Julius Malema, the leader of the Economic Freedom Fighters (EFF), has been sentenced to five years in prison after being found guilty of illegally possessing a firearm and discharging it in public.
His legal team moved swiftly to appeal the ruling, successfully preventing his immediate imprisonment. However, the five-year sentence now casts serious doubt over his future in Parliament, as it could lead to his disqualification as an MP.
Inside the East London court, Malema stood composed in a dark suit and signature red tie as Magistrate Twanet Olivier delivered the sentence, showing little visible reaction. The conviction stems from a 2018 incident during the party’s fifth anniversary celebrations in the Eastern Cape, where a video surfaced showing Malema firing multiple shots from a semi-automatic rifle into the air. He was found guilty last year on five counts, including unlawful possession of a firearm and ammunition, discharging a weapon in a public space, and reckless endangerment.
In his defence, Malema maintained that the weapon did not belong to him, insisting he only fired the shots to energise the crowd. But in her ruling, Magistrate Olivier dismissed that explanation, stating “it wasn’t… an impulsive act. It was the event of the evening.”

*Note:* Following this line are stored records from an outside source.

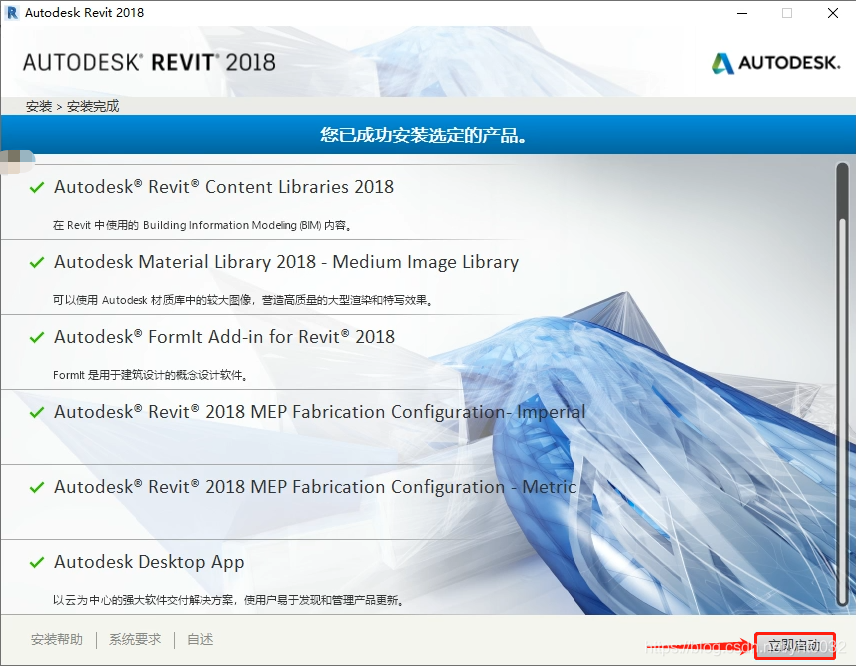
Task: Click the checkmark next to Autodesk Material Library 2018
Action: tap(37, 262)
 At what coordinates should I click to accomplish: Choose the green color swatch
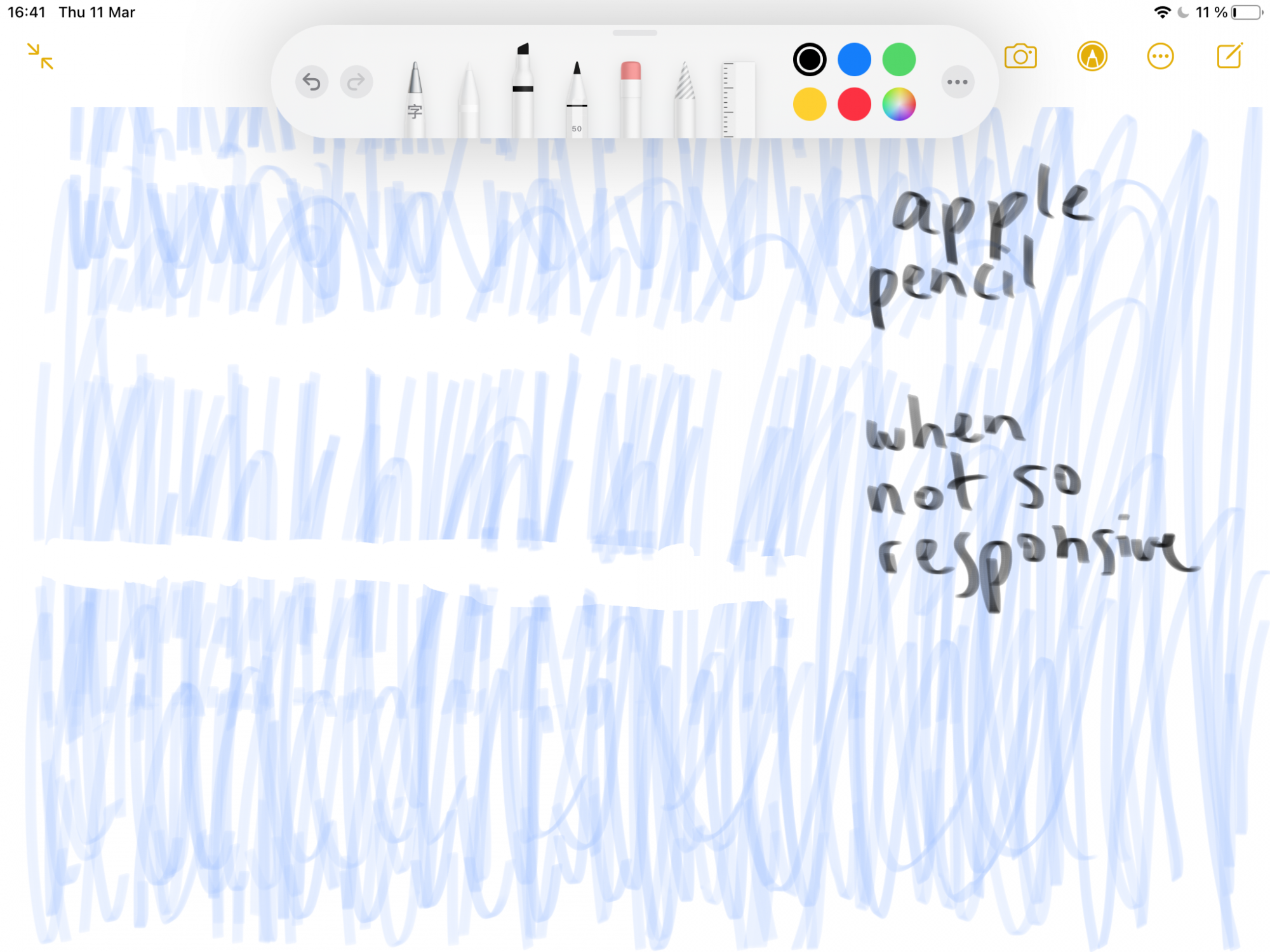(x=899, y=60)
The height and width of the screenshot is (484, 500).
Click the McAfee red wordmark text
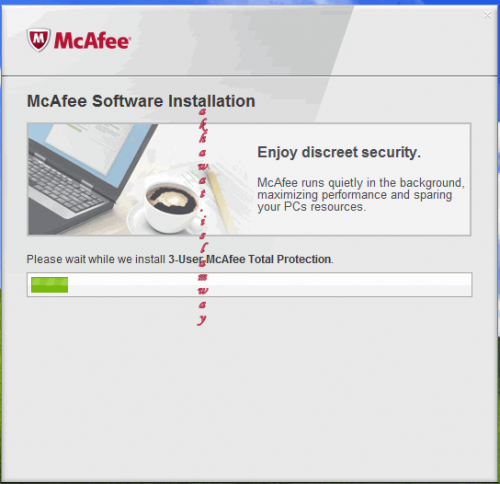pos(92,41)
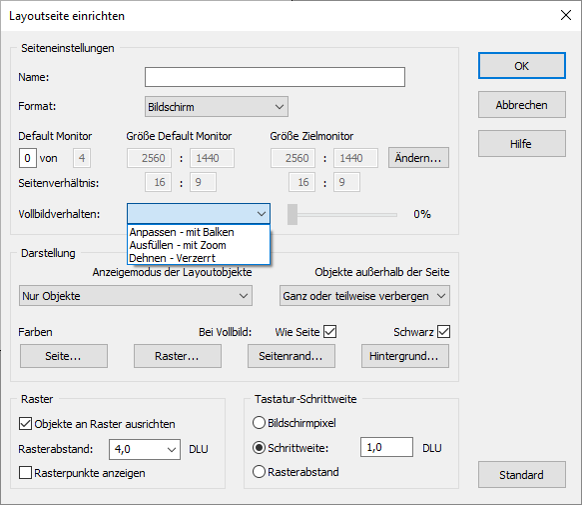Screen dimensions: 582x505
Task: Expand the Rasterabstand 4,0 combo box
Action: (145, 449)
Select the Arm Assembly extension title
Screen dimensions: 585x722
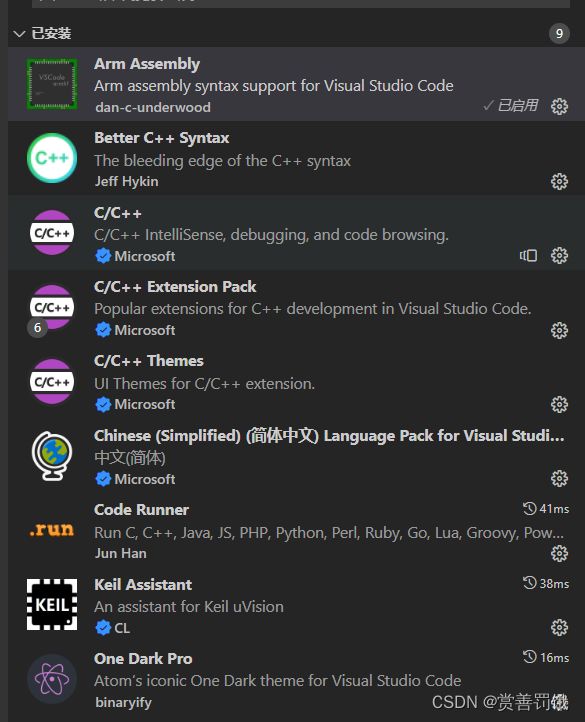point(147,64)
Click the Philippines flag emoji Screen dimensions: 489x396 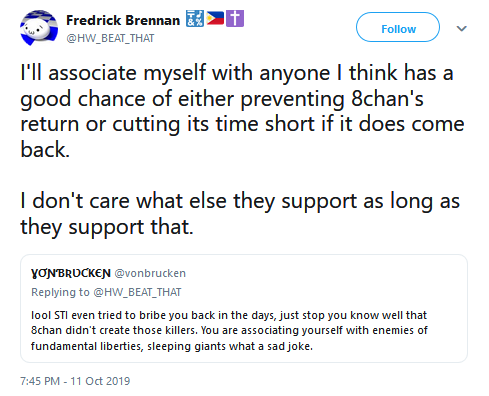click(215, 18)
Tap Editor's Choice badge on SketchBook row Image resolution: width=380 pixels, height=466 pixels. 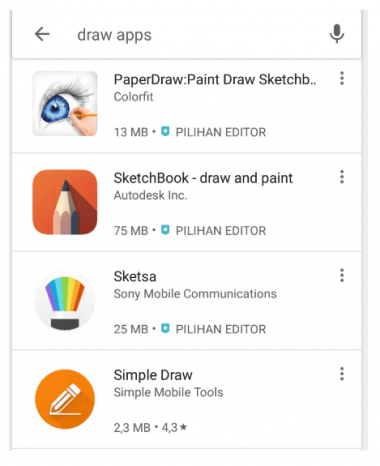(x=213, y=230)
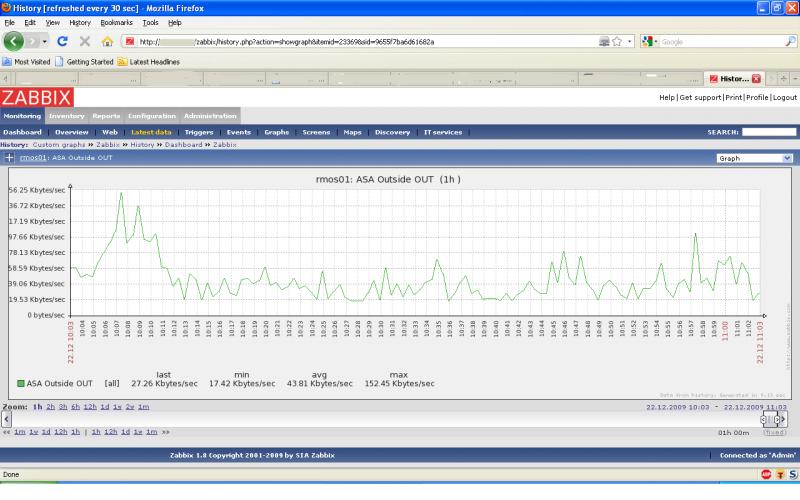Image resolution: width=800 pixels, height=500 pixels.
Task: Click the Zabbix SEARCH input field
Action: 769,132
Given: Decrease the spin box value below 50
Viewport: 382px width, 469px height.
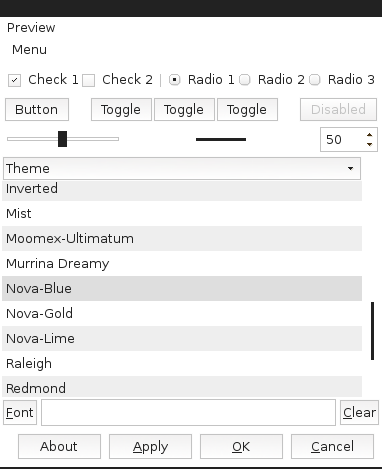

Known for his fiery rhetoric and radical political stance, Malema rose to prominence as leader of the ANC Youth League before a dramatic fallout with former president Jacob Zuma which led to his expulsion. He would later form the EFF, building it into South Africa’s fourth-largest political party by the 2024 elections.
Following his conviction in October, Malema struck a defiant tone outside court, telling supporters that “going to prison or death is a badge of honour.” He added, “we cannot be scared of prison [or] to die for the revolution… we will never retreat.”
The case itself was triggered by Afrikaner lobby group AfriForum, long at odds with Malema and his party, after the video went viral.
With hundreds of EFF supporters gathering outside court in a show of solidarity, the matter now shifts to the appeals process, one Malema has vowed to pursue all the way to South Africa’s highest court, the Constitutional Court.